The Daily Bayes
In the mid 90s, Nicholas Negroponte described a personalized newspaper that would learn what sorts of news the reader wanted to read, and compose itself from the relevant news of the day. He called it "The Daily Me."
Even given my own immoderate optimism in the possibilities of the Web at the time, such a thing seemed to me to be pretty ambitious, technically, in addition to requiring the support of media outlets for the news sources in a format that a software system could work with, and some sort of artificial intelligence.
Now, though, all of the necessary tools to make something like this work are in common currency. Increasingly, news outlets are providing RSS, RDF, or Atom feeds of their product. Media are being driven by more agile, narrowcast news sources (personal weblogs, meta-weblogs, technical news sources) to do this.
I primarily consume the Web through an aggregator. My use of a desktop aggregator has recently been supplanted by the ease, convenience, and—to my surprise—speed and power, of a web-based aggregator service.
Is this the Daily Me? Not just yet. It's closer to what I'm interested in, because I follow a lot of narrowcast sources that are mostly aligned with my interests, but the news items are only categorized by source, not by my potential interest in individual items. For example, I read Engadget and Gizmodo, though a high percentage of the news items are about cell phones. Not only am I not interested in cell phones, I have a deep antipathy concerning cell phones. I would like to read about the latest advances in cell phone jamming technology.

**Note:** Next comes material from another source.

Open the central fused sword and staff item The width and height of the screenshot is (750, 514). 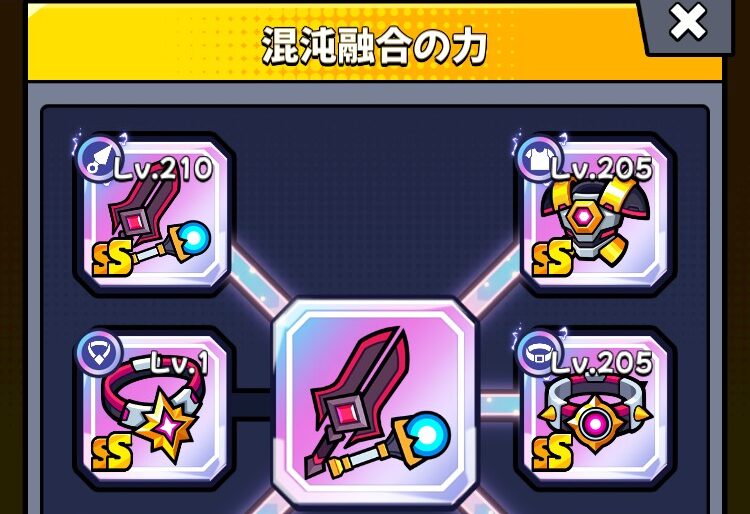pyautogui.click(x=375, y=403)
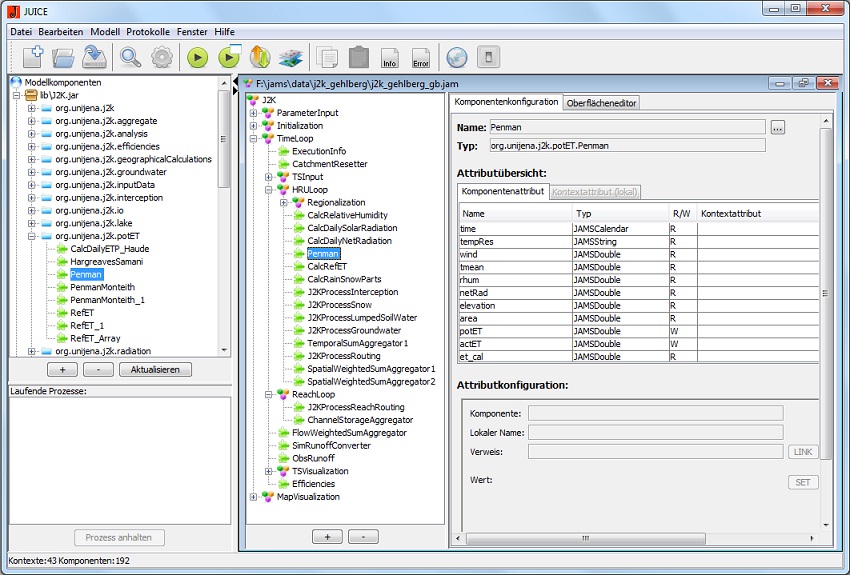Image resolution: width=850 pixels, height=575 pixels.
Task: Open the Modell menu
Action: (x=105, y=32)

But by selecting a few news sources with a high hit rate of "interesting" news for me, I may miss the occasional gem that comes out of a site that, on the whole, I wouldn't find very interesting, and would be a waste of time for me to configure in my news aggregator.
What's needed is some a mechanism for classifying individual news items which can be trained to discern between things I want to see and things I don't really care about, or are repugnant to me. Sound familiar? This is what your spam filter does.
Combine the naïve Bayesian classifier at the core of many spam filters with a pool of RSS news feeds and, with a little training, it would be able to decide which news items you got presented with.
A newspaper, though, has sections. A business section, an arts and entertainment section, technology section, editorials, classifieds and funnies. The spam/ham classification can expose you to the "right" news stories, but in no particular grouping. Luckily, the Bayesian classifier is more versatile than this. In my early experiments, I found that the classifier on which I based my homebrew spam filter could reliably distinguish between emails from a certain group of friends, an individual friend, a group of ex-colleagues, or from one of several technical mailing lists (i.e. I had lots of ham categories).
Peter Merholz has an interesting article today on the classification of web-based data, which I discovered conveniently enough after I was forming this posting in my head. (Disclosure: The article came to my attention through an RSS feed of my del.icio.us subscriptions, specifically mathowie). Peter talks about tag-based classification methods in systems like del.icio.us and Flickr, and how other people's idea of how to tag things may not sync up with mine.
Clearly, such tagging systems are not a panacea; they present many potential drawbacks. With no one controlling the vocabulary, users develop multiple terms for identical concepts. For example, if you want to find all references to New York City on Del.icio.us, you’ll have to look through “nyc,” “newyork,” and “newyorkcity.”
You may also encounter the inverse problem — users employing the same term for disparate concepts. Flow, for instance, can either mean optimal creative experience, or the movement of a fluid.
But it's worse than that. People are very bad at maintaining metadata. They just don't do it. Or they don't think it through. When it comes to metadata, just as in politics, people are lazy and stupid. Even when they understand the value in accurate and rich metadata.
No set of categories is going to be suitable for everyone. General categories (Sports, World News, Weather) might be agreed upon by all users of a shared system, but an individual would want a more fine-grained set of classifications (Anna Kournikova, New Zealand aboriginal politics, Trailer parks destroyed by tornados) which would be untenable in a shared system. A compromise might work best: The shared system uses a coarse, fixed taxonomy (think dmoz.org or yahoo), either human or machine categorized, then individuals can further winnow their news down with locally trained Bayesian classifiers.